Synthesis and characterization of an MRI Gd-based probe designed to target the translocator protein

DPA‐713 is the lead compound of a recently reported pyrazolo[1,5‐a]pyrimidineacetamide series, targeting the translocator protein (TSPO 18 kDa), and as such, this structure, as well as closely related derivatives, have been already successfully used as positron emission tomography radioligands. On the basis of the pharmacological core of this ligands series, a new magnetic resonance imaging probe, coded DPA‐C6‐(Gd)DOTAMA was designed and successfully synthesized in six steps and 13% overall yield from DPA‐713. The Gd‐DOTA monoamide cage (DOTA = 1,4,7,10‐tetraazacyclododecane‐1,4,7,10‐tetraacetic acid) represents the magnetic resonance imaging reporter, which is spaced from the phenylpyrazolo[1,5‐a]pyrimidineacetamide moiety (DPA‐713 motif) by a six carbon‐atom chain.
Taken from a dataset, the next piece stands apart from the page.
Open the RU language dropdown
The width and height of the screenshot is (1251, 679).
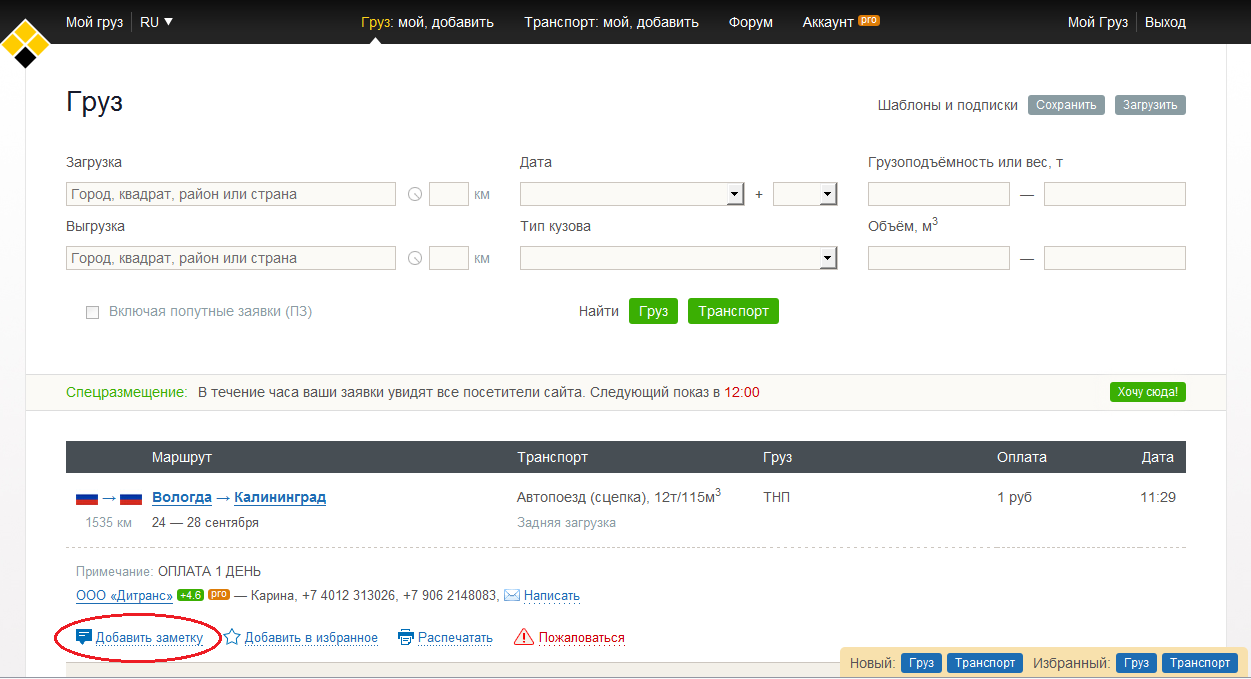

DPA‐C6‐(Gd)DOTAMA relaxometric characterization showed the typical behavior of a small‐sized molecule (relaxivity value: 6.02 mM−1 s−1 at 20 MHz). The good hydrophilicity of the metal chelate makes DPA‐C6‐(Gd)DOTAMA soluble in water, affecting thus its biodistribution with respect to the parent lipophilic DPA‐713 molecule. For this reason, it was deemed of interest to load the probe to a large carrier in order to increase its residence lifetime in blood. Whereas DPA‐C6‐(Gd)DOTAMA binds to serum albumin with a low affinity constant, it can be entrapped into liposomes (both in the membrane and in the inner aqueous cavity). The stability of the supramolecular adduct formed by the Gd‐complex and liposomes was assessed by a competition test with albumin. Copyright © 2013 John Wiley & Sons, Ltd. A new derivative of the pyrazolo[1,5‐a]pyrimidineacetamide DPA‐713 (a molecule that is known to target the translocator protein (TSPO 18 kDa)) bearing a Gd‐DOTA monoamide cage has been designed, synthesized and its relaxometric properties evaluated. Its interaction with human serum albumin and its entrapment in selected liposomes have been explored in order to improve its properties as magnetic resonance imaging targeting agent.